Japan is the fourth biggest exporter to the United States, after China, Canada and Mexico.
The deepening global financial crisis and the failure to complete the World Trade Organization's long-running Doha round to free up global commerce, have raised fears that countries will block imports to protect jobs.
China has yet to give any official reaction and its major state-controlled media outlets have reported the "Buy American" plan but have refrained from commenting, suggesting that China is still deliberating how to respond.
On Wednesday, the U.S. Senate voted to soften the "Buy American" provision in its $900 stimulus bill, which originally allowed only U.S.-made iron, steel and manufactured goods to be used in public works projects funded by the bill.
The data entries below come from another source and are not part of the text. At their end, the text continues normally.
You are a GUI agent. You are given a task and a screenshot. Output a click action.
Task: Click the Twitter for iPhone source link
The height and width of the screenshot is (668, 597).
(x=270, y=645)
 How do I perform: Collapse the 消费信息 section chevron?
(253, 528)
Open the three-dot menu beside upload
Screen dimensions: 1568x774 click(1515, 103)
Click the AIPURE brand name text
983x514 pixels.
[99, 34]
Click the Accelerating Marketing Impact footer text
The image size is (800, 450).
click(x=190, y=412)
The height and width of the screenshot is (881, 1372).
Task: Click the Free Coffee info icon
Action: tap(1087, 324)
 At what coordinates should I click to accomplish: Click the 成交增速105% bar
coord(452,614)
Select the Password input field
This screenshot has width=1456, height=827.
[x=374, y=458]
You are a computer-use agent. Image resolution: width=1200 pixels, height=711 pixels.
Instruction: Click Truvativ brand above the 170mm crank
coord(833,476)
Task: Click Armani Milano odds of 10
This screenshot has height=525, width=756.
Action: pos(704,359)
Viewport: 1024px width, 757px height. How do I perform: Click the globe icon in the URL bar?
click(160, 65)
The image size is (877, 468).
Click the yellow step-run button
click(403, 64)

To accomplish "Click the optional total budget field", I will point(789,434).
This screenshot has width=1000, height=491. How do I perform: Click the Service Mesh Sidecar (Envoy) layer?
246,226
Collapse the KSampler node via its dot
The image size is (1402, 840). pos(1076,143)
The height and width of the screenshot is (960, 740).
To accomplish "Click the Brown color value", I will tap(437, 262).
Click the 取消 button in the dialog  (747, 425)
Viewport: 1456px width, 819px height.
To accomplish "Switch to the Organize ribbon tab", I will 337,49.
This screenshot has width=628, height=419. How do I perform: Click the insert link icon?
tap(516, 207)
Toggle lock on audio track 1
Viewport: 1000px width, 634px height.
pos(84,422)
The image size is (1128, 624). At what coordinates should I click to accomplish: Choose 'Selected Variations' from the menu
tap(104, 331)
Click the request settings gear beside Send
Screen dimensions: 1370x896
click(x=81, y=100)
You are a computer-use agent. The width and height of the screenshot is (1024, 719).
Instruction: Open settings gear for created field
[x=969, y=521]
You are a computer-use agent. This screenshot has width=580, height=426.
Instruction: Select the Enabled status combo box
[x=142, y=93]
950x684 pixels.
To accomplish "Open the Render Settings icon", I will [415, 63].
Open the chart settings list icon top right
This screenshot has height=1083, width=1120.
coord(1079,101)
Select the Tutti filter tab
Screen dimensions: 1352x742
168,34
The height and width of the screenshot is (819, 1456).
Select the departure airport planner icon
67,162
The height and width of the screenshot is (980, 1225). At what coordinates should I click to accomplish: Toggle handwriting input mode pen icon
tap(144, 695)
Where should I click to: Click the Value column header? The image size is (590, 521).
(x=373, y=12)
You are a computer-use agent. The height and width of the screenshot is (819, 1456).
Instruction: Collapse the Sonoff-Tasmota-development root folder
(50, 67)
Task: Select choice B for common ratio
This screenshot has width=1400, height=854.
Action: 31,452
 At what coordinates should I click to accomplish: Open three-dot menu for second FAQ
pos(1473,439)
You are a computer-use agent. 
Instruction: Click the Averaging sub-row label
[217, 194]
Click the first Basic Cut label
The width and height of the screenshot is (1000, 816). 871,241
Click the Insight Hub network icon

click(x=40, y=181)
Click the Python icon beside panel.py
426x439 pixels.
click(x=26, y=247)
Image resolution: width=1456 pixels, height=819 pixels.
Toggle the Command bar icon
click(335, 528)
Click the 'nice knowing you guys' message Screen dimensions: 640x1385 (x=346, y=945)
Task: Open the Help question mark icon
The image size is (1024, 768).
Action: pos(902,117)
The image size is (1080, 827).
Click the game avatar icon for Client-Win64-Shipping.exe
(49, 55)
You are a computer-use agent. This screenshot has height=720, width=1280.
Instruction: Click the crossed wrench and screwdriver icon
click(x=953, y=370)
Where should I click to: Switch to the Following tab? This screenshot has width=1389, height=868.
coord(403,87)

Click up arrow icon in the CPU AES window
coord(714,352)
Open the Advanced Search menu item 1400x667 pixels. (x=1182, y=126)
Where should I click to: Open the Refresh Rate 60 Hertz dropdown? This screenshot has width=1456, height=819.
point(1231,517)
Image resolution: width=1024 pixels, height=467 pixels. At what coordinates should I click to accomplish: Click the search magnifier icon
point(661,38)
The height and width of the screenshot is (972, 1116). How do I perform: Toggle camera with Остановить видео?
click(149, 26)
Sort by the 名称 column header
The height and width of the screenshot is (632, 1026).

The vote for the amendment came after Obama expressed concern about the possibility of a trade war. Last week, the U.S. House of Representatives included a "Buy American" provision that would allow only the use of U.S.-made iron and steel in public works projects in its $825 billion stimulus package.
Australian Trade Minister Simon Crean said the U.S. Senate had made the wrong decision by voting to keep the "Buy American" provisions in the stimulus bills.
"This is the wrong course of action, they have got to reverse their decision," Crean said in a statement. "It will result in retaliatory action, it will result in a trade war."
Australia is a major iron and steel producer and a strong advocate of free and open trade. Australia has a standing free trade agreement with the United States, and last year exported A$484 million ($314 million) worth of steel to the United States.
Crean said other nations would hit back at the United States if the "Buy American" clause remained, undermining the benefits of Obama's stimulus measures.
He said Australia was also examining the "Buy American" to see if it had any impact on the Australia-U.S. free trade agreement.
Mexican President Felipe Calderon and Canadian Prime Minister Stephen Harper have also vowed to fight any move to introduce protectionist measures in the region as a way to combat the economic slowdown.